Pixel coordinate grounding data
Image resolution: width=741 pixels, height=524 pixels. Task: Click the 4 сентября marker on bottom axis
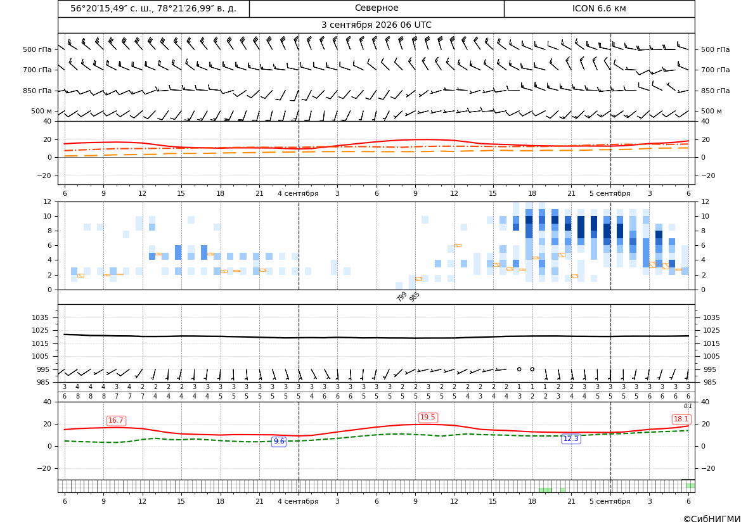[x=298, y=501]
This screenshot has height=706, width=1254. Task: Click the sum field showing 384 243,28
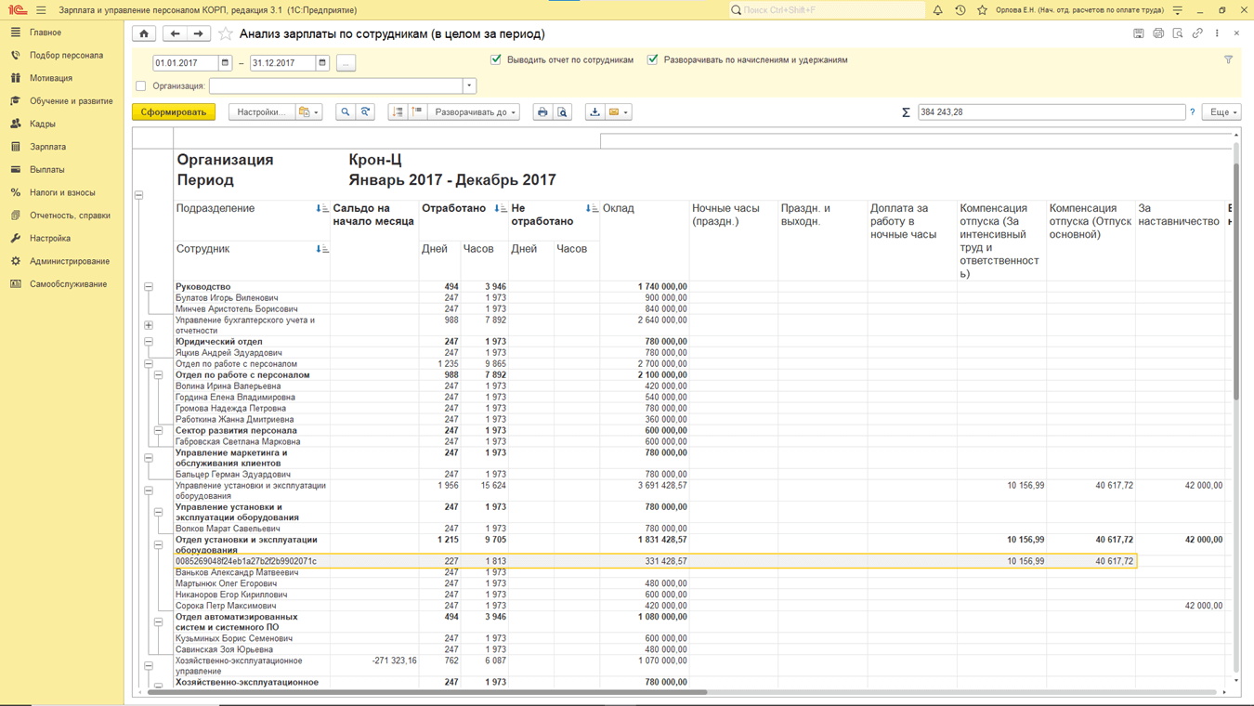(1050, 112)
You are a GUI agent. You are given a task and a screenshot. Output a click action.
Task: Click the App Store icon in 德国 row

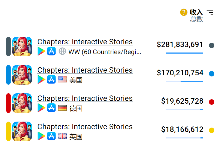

→ **What the task requires**: What is needed is an exact copy of the entries, without any images.

→ **Problem solution**:
Image resolution: width=741 pixels, height=524 pixels. Task: Click the 4 сентября marker on bottom axis
[x=298, y=501]
This screenshot has height=706, width=1254. Task: Click the sum field showing 384 243,28
(1050, 112)
You are a GUI agent. You are given a task and a screenshot. Output a click action.
Task: Click the App Store icon in 德国 row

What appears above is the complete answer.